Le résultat est spectaculaire : grâce à cette méthode innovante de gestion des fonds et aux 5 millions d’euros alloués sur cinq ans, la fondation Espoir a pu, dans la zone où elle opère c’est-à-dire dans les deux régions d’Ethiopie les plus touchées, recruter du personnel médical compétent, traiter plus de 2 240 victimes, équiper des dispensaires et des centres de soins, financer un programme dans les écoles et sensibiliser plus de 20 000 Éthiopiens. Selon Mme Socolan, tout le mérite revient aux équipes locales : « Le maillage des équipes d’Unicef-Ethiopie permet une grande réactivité. En nous coordonnant avec elles et avec les responsables d’Unicef-Luxembourg, nous parvenons à trouver des solutions rapides aux urgences qui surgissent. Par exemple, nos échanges réguliers via Skype avec les équipes déployées sur le terrain nous ont amené à amender l’accord initial et à réallouer autrement certains fonds pour tenir compte de l’évolution de l’implémentation du projet. C’est ainsi que nous avons été amenés à recruter 4 gynécologues supplémentaires, dans le but de répondre à une demande croissante de soins de la part des victimes. » Un responsable d’Unicef- Luxembourg le confirme : « nous nous adaptons aux besoins du terrain : nous nous laissons guider par nos responsables locaux qui nous fournissent des renseignements sur les actions réalisées et sur celles à mener, afin de bâtir le budget pluriannuel dont nous discutons avec les grands donateurs comme la Fondation Espoir – dont la contribution représente 26,4 % de notre budget global ».

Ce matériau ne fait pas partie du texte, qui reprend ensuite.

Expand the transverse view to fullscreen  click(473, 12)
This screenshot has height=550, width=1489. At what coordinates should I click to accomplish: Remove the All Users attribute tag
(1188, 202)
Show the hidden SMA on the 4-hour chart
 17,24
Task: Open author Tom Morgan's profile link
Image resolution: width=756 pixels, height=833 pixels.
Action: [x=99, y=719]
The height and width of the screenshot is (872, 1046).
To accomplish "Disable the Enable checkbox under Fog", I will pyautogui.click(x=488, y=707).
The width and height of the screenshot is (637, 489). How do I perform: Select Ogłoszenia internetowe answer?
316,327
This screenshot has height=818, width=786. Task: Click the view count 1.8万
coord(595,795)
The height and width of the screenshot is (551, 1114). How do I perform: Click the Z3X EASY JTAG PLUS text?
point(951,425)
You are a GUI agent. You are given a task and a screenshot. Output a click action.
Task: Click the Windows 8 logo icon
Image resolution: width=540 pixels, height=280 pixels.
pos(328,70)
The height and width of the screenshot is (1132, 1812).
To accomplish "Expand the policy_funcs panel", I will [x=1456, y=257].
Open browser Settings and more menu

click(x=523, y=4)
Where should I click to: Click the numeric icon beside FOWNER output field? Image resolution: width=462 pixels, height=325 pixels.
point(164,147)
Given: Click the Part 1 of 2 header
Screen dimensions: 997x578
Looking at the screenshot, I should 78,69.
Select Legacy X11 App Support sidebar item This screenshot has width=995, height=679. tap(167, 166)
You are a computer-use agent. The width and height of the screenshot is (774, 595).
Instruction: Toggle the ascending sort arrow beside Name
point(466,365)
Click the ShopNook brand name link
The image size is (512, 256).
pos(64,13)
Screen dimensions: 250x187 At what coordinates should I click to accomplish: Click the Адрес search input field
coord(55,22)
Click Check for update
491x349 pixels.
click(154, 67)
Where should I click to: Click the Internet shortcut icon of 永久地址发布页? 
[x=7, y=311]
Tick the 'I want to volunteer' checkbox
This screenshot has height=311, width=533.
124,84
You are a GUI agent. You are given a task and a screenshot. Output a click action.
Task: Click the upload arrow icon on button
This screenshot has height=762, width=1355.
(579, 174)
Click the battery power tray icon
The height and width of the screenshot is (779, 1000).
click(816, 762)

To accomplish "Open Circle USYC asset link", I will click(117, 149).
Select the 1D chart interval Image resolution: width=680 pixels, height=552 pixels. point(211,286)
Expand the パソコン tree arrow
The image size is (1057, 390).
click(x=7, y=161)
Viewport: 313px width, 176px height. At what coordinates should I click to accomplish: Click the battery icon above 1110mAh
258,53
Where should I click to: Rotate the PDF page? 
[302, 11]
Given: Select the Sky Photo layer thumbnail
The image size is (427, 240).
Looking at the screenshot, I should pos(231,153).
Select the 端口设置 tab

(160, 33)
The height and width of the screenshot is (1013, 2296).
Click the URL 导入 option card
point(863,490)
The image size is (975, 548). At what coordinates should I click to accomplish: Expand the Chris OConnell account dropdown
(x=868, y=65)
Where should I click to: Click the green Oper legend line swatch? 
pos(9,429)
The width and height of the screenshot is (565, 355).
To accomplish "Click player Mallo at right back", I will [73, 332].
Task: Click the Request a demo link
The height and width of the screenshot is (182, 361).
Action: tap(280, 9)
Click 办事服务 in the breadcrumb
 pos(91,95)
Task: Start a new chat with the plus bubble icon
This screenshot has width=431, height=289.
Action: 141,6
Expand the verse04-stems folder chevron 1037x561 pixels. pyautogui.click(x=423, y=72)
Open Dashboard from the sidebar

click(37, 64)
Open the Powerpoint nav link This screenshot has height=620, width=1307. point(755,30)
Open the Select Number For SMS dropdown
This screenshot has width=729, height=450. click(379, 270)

Curieuse, peut-être avec un brin d’impertinence, je demande à Cristina et au docteur Wirtgen – tous deux bénévoles – ce qui les motive à agir pour des inconnues. « Des inconnues ? », relèvent-ils. Avec un regard malicieux, ils m’attirent vers l’ordinateur et lancent Skype. Le visage du responsable du centre de soins de Kelwan, dans la zone 5 de l’Afar, apparaît à l’écran. Il dirige aussitôt son téléphone vers le jardin. Sur des bancs de bois, une trentaine de fillettes, âgées de 6 à 12 ans, vêtues de robes aux couleurs chatoyantes, chantent et tapent des mains. Puis elles jouent une pièce de théâtre, à l’intrigue saisissante : deux garçons convainquent leur père, initialement favorable à l’infibulation de leur sœur qui vient de naître, de ne pas l’exciser. A travers des chants, des quizz, des poèmes et des petites saynètes de ce type, m’explique-t-on, les 550 formateurs recrutés par l’Unicef en Ethiopie, enseignent les dangers de l’excision et sensibilisent les leaders tribaux : « Le soutien des figures locales, comme le Sheik Dersa, est crucial pour convaincre les populations de renoncer aux mutilations féminines », assure Cristina.

Il est temps à présent d’appeler une autre militante : à 18 ans, Fatima sillonne la région pour plaider la cause des femmes. Malgré la connexion Internet défectueuse qui rend sa voix inaudible de temps à autre, Fatima me confie son affection et sa gratitude pour les personnels de l’Unicef et de la Fondation Espoir : « I don’t need outside motivation to advocate against Female genital mutilations, as I’m a victim myself. Anyone who has experienced that kind of pain is motivated to act ». Elle me confesse alors ses souffrances, et me transmet son espoir : celui d’éradiquer l’excision d’ici 2025 comme l’a promis le gouvernement éthiopien. Espérons à notre tour que la Fondation Espoir parviendra à collecter davantage de dons pour prolonger et élargir ce programme.